Shy and bookish, with wispy mustache and unkempt hair, Mr. Havel came to symbolize the power of the people to peacefully overcome totalitarian rule.

“Truth and love must prevail over lies and hatred,” He famously said. It became his revolutionary motto which he said he strove to live by.

His death reminded me of this exchange in the NYRB. First, Joseph Brodsky:

I’ve decided to write this letter to you because we have something in common: we both are writers. In this line of work, one weighs words more carefully, I believe, than elsewhere before committing them to paper or, for that matter, to the microphone. Even when one finds oneself engaged in a public affair, one tries to do one’s best to avoid catchwords, Latinate expressions, all manner of jargon. In a dialogue, of course, or with two or more interlocutors around, that’s difficult, and may even strike them as pretentiousness. But in a soliloquy or in a monologue it is, I think, attainable, though of course one always tailors one’s diction to one’s audience.

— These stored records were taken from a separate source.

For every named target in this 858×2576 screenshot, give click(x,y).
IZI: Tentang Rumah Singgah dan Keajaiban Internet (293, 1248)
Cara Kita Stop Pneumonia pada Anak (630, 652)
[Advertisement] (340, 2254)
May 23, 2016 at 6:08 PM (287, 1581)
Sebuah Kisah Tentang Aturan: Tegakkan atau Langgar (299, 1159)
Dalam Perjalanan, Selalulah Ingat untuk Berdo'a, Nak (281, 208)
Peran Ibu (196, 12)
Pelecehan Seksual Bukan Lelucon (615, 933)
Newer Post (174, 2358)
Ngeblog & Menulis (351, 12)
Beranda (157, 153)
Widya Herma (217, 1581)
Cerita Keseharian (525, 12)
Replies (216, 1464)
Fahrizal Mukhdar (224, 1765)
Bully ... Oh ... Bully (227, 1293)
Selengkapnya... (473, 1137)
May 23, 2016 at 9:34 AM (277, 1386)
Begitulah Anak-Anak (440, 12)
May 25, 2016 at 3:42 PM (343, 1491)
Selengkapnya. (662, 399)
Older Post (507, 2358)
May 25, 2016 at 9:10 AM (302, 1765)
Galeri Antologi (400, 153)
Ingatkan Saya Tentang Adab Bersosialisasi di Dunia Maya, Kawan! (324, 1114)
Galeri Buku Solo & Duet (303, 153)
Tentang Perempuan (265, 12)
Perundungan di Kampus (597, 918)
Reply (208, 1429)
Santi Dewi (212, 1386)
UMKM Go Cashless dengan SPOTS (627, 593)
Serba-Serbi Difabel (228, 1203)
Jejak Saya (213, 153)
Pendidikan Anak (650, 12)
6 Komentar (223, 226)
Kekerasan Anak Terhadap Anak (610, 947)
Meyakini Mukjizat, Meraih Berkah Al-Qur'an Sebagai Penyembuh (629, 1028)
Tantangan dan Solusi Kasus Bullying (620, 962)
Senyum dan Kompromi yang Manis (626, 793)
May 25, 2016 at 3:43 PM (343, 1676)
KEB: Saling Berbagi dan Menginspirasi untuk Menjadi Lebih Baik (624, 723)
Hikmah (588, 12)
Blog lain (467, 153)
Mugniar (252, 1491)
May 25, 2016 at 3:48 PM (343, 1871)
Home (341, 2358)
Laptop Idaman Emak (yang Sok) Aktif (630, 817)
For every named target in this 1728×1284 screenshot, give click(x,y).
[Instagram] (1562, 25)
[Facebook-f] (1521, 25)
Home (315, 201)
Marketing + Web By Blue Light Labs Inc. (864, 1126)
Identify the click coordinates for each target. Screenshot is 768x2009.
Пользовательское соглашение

We have something else in common, Mr. President, and that is our past in our respective police states. To put it less grandly: our prisons, that shortage of space amply made up for by an abundance of time, which, sooner or later, renders one, regardless of one’s temperament, rather contemplative. You spent more time in yours, of course, than I in mine, though I started in mine long before the Prague Spring. Yet in spite of my nearly patriotic belief that the hopelessness of some urine-reeking cement hole in the bowels of Russia awakens one to the arbitrariness of existence faster than what I once pictured as a clean, stuccoed solitary in civilized Prague, as contemplative beings, I think, we might be quite even.

Havel:

For ordinary people in your country of birth, any change aiming at a freer system, at freedom of thought and action, was a step into the unknown. Thanks to your moral strength and talent, you and a relatively small number of other authors continued the work of the great Russian poets, novelists, and essayists of the nineteenth century, and of that handful of irrepressible artists with names like Akhmatova, Tsvetaeva, Mandelstam, Babel, Zoshchenko, and even Pasternak and others.

You longed for freedom, and you won it. When your friends, both intimate and distant, saw you go off to prison to pay for that victory, they might well have said that they were in no danger of experiencing the inconvenience of freedom. Perhaps they gained some dark satisfaction from that.

By contrast, Czechs and Slovaks enjoyed a considerable degree of freedom and democracy in the late nineteenth century under the Austro-Hungarian constitutional monarchy, and even more during Czechoslovakia’s First Republic. The traditions of those times live on in family life and in books. Thus, though the renewal of freedom is difficult and inconvenient in our country too, freedom was never a completely unknown aspect of time, space, and thought.